Verify everything. Instead of assuming success, it validated the installation, checked available commands, and confirmed the plugin loaded correctly.
That last step was particularly valuable. AI shouldn't just generate files—it should verify that they actually work.
Building reusable skills
One of the biggest advantages of plugins is reusable skills.
Instead of embedding the same instructions in every project, I created shared skills for common engineering tasks, such as: Architecture reviews, Code reviews ,Documentation lookup , Bug investigation etc.
Whenever a new project needs one of these capabilities, there's nothing to copy. Installing the plugin makes every skill available.
Creating specialized agents
Plugins also make it easy to build focused agents.
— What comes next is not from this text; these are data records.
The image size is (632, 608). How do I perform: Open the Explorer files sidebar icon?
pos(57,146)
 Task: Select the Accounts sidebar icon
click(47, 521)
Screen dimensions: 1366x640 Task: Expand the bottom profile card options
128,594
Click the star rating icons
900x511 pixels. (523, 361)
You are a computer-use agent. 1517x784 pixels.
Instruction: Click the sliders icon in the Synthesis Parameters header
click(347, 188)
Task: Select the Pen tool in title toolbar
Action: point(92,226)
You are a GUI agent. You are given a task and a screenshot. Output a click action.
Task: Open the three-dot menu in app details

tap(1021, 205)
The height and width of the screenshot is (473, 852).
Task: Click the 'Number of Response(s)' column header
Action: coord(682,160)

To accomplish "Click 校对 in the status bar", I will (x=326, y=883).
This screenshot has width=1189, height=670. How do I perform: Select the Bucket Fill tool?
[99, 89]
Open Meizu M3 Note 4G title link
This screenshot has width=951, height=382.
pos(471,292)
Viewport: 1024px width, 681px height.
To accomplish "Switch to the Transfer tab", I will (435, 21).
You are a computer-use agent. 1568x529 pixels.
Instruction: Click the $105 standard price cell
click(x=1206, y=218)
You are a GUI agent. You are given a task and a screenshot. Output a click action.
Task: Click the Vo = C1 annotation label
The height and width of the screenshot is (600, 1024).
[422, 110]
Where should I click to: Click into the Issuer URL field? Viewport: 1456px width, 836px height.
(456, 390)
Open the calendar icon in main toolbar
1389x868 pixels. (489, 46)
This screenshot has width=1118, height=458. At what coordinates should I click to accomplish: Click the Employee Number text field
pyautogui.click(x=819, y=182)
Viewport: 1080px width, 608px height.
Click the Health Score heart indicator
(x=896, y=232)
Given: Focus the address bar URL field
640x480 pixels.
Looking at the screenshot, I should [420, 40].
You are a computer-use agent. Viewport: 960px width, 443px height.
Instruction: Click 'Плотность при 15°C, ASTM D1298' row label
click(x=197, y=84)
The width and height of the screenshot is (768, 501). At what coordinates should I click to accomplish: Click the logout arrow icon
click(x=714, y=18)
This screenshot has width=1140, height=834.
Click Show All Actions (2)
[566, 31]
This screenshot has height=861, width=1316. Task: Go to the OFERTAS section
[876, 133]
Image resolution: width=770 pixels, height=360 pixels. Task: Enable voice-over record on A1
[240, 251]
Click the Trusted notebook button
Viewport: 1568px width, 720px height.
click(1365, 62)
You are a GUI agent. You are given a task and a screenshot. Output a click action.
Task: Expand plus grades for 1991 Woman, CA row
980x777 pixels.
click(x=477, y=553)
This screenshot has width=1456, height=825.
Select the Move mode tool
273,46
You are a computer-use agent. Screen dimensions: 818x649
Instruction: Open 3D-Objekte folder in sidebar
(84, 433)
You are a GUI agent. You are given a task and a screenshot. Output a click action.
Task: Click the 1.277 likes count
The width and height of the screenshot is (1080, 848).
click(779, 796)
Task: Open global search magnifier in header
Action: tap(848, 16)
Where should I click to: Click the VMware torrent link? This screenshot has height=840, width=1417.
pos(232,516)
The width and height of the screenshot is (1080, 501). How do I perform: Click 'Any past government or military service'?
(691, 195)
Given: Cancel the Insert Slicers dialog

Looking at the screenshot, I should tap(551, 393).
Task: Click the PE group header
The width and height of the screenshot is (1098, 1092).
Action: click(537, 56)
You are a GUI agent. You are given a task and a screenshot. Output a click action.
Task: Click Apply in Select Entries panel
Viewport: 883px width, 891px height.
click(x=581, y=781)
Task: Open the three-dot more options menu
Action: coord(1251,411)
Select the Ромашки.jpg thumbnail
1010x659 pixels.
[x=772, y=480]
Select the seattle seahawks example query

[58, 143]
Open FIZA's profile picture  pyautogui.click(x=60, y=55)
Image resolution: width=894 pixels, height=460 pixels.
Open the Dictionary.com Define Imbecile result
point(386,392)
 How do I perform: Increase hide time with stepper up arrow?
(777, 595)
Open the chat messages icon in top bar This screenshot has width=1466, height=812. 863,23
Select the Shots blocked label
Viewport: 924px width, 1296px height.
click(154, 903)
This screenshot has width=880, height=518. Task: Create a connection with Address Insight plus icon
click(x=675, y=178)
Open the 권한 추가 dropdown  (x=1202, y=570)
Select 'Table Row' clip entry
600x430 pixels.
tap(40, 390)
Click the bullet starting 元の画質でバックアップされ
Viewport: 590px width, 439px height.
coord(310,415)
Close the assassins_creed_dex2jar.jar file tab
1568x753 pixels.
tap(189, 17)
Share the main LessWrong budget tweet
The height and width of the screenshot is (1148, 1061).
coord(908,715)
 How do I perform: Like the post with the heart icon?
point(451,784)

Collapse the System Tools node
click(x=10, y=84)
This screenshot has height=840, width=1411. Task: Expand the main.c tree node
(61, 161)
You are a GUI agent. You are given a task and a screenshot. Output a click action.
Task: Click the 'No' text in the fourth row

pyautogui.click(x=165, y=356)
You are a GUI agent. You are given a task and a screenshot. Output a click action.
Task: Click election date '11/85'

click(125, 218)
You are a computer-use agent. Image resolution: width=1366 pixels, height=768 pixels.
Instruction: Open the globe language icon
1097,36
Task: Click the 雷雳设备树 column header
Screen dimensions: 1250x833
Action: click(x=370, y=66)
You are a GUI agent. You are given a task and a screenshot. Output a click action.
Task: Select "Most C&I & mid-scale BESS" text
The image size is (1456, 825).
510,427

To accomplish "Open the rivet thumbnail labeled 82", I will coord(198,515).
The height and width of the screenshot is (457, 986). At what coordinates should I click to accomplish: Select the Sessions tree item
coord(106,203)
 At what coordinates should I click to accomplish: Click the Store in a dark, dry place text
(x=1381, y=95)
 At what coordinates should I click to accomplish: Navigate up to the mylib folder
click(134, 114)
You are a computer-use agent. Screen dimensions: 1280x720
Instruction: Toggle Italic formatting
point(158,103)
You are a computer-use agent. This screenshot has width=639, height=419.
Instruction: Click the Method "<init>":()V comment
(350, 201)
Rather than one general-purpose assistant, I created agents with clear responsibilities:
Reviewing pull requests
Locating relevant code
Investigating production issues
Explaining unfamiliar modules
Validating implementation plans
Each agent has a single purpose, making them easier to maintain and more predictable to use.
Why a marketplace matters
The marketplace is what ties everything together.
Instead of manually copying files into every repository, projects simply register the marketplace once and install the plugin.
From that point forward, every repository shares the same toolkit.
When the plugin improves, every project benefits after updating to the latest version.
It turns AI tooling into something that's versioned, reusable, and maintainable—just like any other dependency.
04 · The pattern, if you want to reuse it
| step | what it buys you |
|---|---|
| shared repo hosts a marketplace | one canonical copy of every cross-cutting agent/skill; no drift between repos |
| consumer repos install, don't copy | a fix in the shared repo reaches every consumer on next pull — no manual sync |
| namespace everything | toolkit:reviewer can't collide with a repo's own reviewer skill |
| docs as a first step, not a fallback | agents cite doc#section before they grep — cheaper, and catches drift between docs and code as a side effect |
| verify the install, don't trust the config | plugin list / plugin details tell you the true state; a settings file only tells you the intent |
Today, I primarily use Fable 5 because of its strong reasoning and research capabilities.
It excels at:
Exploring unfamiliar codebases.
Researching documentation before implementation.
Designing reusable systems.
Verifying generated changes.
Producing well-structured documentation.
As Claude Code continues to evolve, I expect to shift more of the execution work to Claude Sonnet while continuing to use this workflow. Research, planning, implementation, and verification each have different strengths, and combining the right model with the right stage of development leads to a much smoother experience.
Final thoughts
The biggest lesson wasn't how to build a Claude Code plugin—it was realizing that AI tooling should be treated like software.
Version it.
Share it.
Document it.
Verify it.
By using Fable 5 to research and build reusable Claude Code plugins, marketplaces, custom agents, and shared skills, I now have a toolkit that scales with every new repository instead of creating more maintenance work.
As AI becomes a standard part of software development, I think reusable plugins and shared skills will become just as common as shared libraries and internal developer tools. The earlier you invest in that foundation, the easier it becomes to build consistently across every project.